Harry Pott-R

My task is to connect words from a “corpus” or body of language to emotions through a “sentiment analysis.” Given some base code from the book Text Mining with R I am take the analysis a bit further and use a novel corpus. I found a package harrypotter with all the Harry Potter books each in one long string. I decided to use just the text from the first book Harry Potter and the Philosophers Stone. They used the British title to the book, as American children may not be readily familiar with what a philosopher is I suppose? I am a fan of the books, and was in the target demo for them at the time of their publication, and it being around Halloween, I figured it very fitting set to use.

library(tidytext)
## Warning: package 'tidytext' was built under R version 4.0.3
library(harrypotter)
library(dplyr)
## 
## Attaching package: 'dplyr'
## The following objects are masked from 'package:stats':
## 
##     filter, lag
## The following objects are masked from 'package:base':
## 
##     intersect, setdiff, setequal, union
library(stringr)
library(tidyr)
library(ggplot2)
library(wordcloud)
## Warning: package 'wordcloud' was built under R version 4.0.3
## Loading required package: RColorBrewer
library(dplyr)

data(stop_words)

Reading in the Text

I had a lot of trouble in this section attempting to reverse engineer code (Silge & Robinson, 2017, p.17). Nevertheless, after a bit of trial and error I was able to use the tibble() function to create a proper data frame. Along the way, I noticed that the chapter names were the first few words in each line of the dataframe. I played around with str_extract_all() and other regex, but couldn’t get it to work such that the chapter names went into a new column. The chapter names were in all-caps, which I thought would make it easier, but I decided to just create a new column by copying each chapter title into a vector.

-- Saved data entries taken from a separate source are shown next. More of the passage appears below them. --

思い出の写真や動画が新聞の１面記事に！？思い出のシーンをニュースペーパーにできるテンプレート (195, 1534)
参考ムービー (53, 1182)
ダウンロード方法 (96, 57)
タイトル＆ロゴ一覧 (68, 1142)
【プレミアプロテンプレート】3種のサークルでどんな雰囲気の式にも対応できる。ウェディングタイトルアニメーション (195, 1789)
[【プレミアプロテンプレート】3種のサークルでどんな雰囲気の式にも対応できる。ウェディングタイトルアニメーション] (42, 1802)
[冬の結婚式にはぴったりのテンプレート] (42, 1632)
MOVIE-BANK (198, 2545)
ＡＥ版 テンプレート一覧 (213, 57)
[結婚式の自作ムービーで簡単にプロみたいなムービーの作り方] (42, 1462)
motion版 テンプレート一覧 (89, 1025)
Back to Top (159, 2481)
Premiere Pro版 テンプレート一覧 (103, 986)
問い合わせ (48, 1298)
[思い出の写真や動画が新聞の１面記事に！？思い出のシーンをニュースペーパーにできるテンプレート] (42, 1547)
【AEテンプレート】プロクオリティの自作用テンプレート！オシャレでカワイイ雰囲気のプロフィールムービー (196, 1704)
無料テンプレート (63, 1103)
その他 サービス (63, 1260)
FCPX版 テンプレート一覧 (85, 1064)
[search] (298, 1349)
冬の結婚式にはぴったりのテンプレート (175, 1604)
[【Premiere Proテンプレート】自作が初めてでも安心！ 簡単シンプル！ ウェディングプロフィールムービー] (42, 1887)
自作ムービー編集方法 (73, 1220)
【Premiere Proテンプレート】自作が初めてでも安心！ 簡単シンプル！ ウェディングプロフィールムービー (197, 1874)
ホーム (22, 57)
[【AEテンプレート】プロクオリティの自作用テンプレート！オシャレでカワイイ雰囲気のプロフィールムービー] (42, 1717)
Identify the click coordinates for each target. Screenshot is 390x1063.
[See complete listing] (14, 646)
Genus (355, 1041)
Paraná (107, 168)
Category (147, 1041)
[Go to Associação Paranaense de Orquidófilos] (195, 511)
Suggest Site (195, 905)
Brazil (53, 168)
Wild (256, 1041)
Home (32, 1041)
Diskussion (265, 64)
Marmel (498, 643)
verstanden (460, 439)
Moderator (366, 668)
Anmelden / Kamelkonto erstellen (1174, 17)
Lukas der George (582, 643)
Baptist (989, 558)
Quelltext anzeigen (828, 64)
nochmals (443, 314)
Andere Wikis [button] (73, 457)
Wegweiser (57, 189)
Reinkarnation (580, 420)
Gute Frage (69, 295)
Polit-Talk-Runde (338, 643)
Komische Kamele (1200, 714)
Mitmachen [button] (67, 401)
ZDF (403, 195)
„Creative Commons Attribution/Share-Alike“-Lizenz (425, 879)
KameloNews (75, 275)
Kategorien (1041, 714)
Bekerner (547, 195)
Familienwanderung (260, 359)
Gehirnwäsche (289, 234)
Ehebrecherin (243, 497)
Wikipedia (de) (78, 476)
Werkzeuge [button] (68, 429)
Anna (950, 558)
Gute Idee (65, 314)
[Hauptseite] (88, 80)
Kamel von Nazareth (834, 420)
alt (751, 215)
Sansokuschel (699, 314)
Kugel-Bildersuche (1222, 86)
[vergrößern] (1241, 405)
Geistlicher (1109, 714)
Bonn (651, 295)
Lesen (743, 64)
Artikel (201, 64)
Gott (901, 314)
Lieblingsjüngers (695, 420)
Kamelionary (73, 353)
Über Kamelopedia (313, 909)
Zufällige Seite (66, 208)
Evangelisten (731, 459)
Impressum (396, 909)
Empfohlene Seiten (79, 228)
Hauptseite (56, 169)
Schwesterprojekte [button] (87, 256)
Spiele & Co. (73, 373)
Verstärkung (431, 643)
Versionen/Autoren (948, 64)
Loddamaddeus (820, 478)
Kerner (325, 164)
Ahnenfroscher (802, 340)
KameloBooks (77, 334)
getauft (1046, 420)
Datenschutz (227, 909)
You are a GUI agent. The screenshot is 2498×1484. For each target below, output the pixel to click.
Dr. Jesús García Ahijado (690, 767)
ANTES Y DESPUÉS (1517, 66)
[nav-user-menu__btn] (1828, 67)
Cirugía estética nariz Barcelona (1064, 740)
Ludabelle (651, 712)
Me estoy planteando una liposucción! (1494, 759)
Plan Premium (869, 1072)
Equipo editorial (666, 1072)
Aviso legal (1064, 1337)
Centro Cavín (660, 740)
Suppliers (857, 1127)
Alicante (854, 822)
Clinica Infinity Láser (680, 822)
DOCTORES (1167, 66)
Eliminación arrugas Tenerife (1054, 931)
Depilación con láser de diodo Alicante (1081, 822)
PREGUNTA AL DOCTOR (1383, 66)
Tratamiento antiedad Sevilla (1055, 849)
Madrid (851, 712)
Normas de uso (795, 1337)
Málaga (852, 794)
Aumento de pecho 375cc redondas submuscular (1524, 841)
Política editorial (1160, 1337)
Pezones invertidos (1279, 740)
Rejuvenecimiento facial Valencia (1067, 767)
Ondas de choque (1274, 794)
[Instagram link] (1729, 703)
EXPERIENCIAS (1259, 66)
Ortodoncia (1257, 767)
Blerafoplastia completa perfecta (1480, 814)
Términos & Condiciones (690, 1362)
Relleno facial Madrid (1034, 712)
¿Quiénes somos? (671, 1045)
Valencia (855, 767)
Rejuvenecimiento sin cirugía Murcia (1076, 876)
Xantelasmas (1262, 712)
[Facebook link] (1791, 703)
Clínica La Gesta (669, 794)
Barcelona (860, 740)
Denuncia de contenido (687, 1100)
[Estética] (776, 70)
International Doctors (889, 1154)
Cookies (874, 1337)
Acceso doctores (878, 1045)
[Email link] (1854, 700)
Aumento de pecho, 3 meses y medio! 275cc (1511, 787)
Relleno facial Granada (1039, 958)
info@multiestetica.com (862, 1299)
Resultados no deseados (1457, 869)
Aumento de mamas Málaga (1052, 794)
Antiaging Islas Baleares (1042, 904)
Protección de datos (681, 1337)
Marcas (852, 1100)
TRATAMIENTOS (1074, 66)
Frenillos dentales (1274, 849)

hpps_text <- philosophers_stone
hpps_df <- tibble(chapter_num = 1:17, text=hpps_text) %>%
  mutate(chapter = c("THE BOY WHO LIVED","THE VANISHING GLASS","THE LETTERS FROM NO ONE","THE KEEPER OF THE KEYS","DIAGON ALLEY","THE JOURNEY FROM PLATFORM NINE AND THREE-QUARTERS","THE SORTING HAT","THE POTIONS MASTER","THE MIDNIGHT DUEL","HALLOWEEN","QUIDDITCH","THE MIRROR OF ERISED","    NICOLAS FLAMEL","NORBERT THE NORWEGIAN RIDGEBACK","THE FORIBIDDEN FOREST","THROUGH THE TRAPDOOR","  THE MAN WITH TWO FACES"))

Bit of Clean-Up

From project 3 and from the videos in this week’s material, I saw ‘stop words’ being really helpful. I decided that the dataframe I was going to use for all the subsequent work would exclude these words. Neat trick from the video is dplyr’s anti-join().

hpps_df <- hpps_df %>%
  unnest_tokens(word, text) %>%
  anti_join(stop_words)
## Joining, by = "word"

Harry Potter is Quite Grim

Counts of Words

Before getting into the sentiment analysis, I wanted to baseline what the most used words were. I was not surprised to see that character names were used the most.

hpps_cnt <- hpps_df %>%
  count(word, sort = TRUE) %>%
  slice(1:10) %>%
    ggplot(., aes(x=reorder(word, -n), y=n))+
              geom_bar(stat='identity')

hpps_cnt

hpps_df %>%
  count(word) %>%
  with(wordcloud(word, n, max.words = 100))

Sentiment Joins

I started using the bing lexicon following chapter 2’s path (Silge & Robinson, 2017, p.18). I didn’t have the same level of detail as the Austen data set, but I was able to join the lexicon and use it for some quick analysis.

hpps_sent <- hpps_df %>%
  inner_join(get_sentiments("bing")) %>%
  count(chapter, index = chapter_num %/% 80, sentiment) %>%
  spread(sentiment, n, fill = 0) %>%
  mutate(sentiment = positive - negative)
## Joining, by = "word"

A Very Britsh Book

Reading the book, I don’t recall it being so negative. Looking at the flow of the book (I had to reorder the facets to get it to flow), none of the chapters break the emotionally positive ceiling of zero!

Spoiler Alert

As Harry arrives at school his life as a mistreated orphan does get markedly better, but then as he faces a number of things that would prefer to kill him later in the book and then his return to his frankly abusive family we go back down the emotional scale. I recall reading this as a message or hope and determination, but the words must be rather grim according to the lexicon.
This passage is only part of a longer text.